亡くなった後、人はいつまで近くにいるの?
「亡くなったあの人、まだそばにいてくれているのかな?」——そんなふと浮かぶ思い、誰もが一度は持ったことがあるのではないでしょうか。日本では昔から、「四十九日(しじゅうくにち)までは故人の魂が家に留まっている」という考えがあります。
四十九日とは、亡くなった方の命日から数えて49日目にあたる日のことで、特に仏教ではとても重要な節目とされています。この日までに故人の魂が次の世界へと無事に旅立てるよう、家族は毎日のように供養を重ねます。お経をあげたり、線香を絶やさなかったりするのは、故人を見守るための思いやりでもあるのです。地域や宗派によって細かな作法は異なりますが、四十九日法要は「正式に葬儀・法事の区切り」とされることが多く、その日が過ぎると故人は次の段階へ向かうと考えられています。
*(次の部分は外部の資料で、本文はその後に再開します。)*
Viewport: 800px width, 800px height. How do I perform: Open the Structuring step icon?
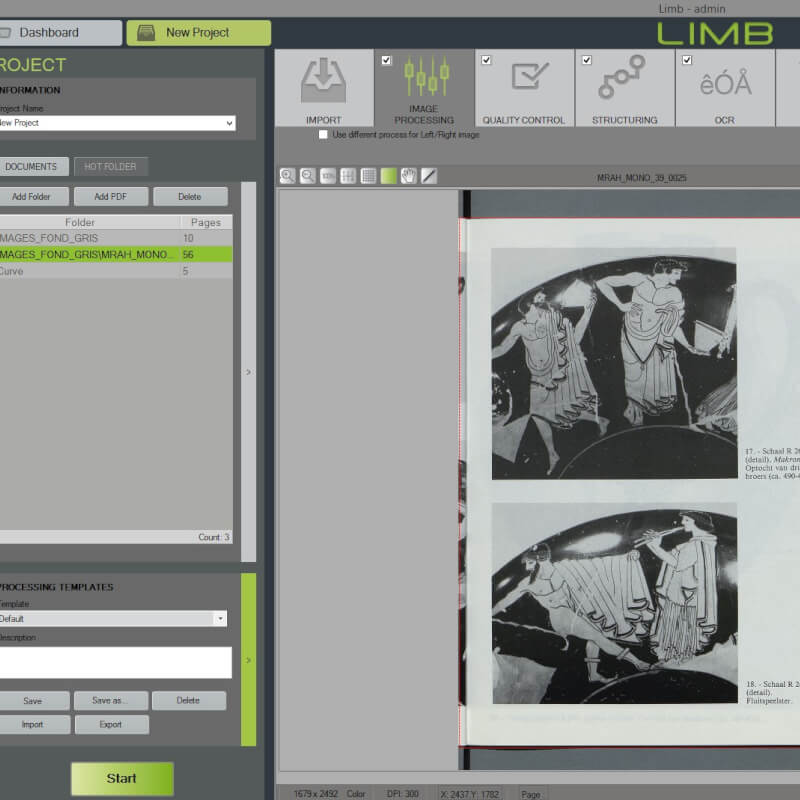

だからといって、それ以降は「そばにいない」というわけではありません。多くの人が、節目ごとに故人を思い出し、心の中で語りかける。それが、日本人の死と向き合う、静かで深い習慣です。
2025年1月12日現在でも、この教えは多くの家庭に受け継がれています。魂の在処は見えませんが、確かに心の中には、いつもやさしい存在として残っているのかもしれません。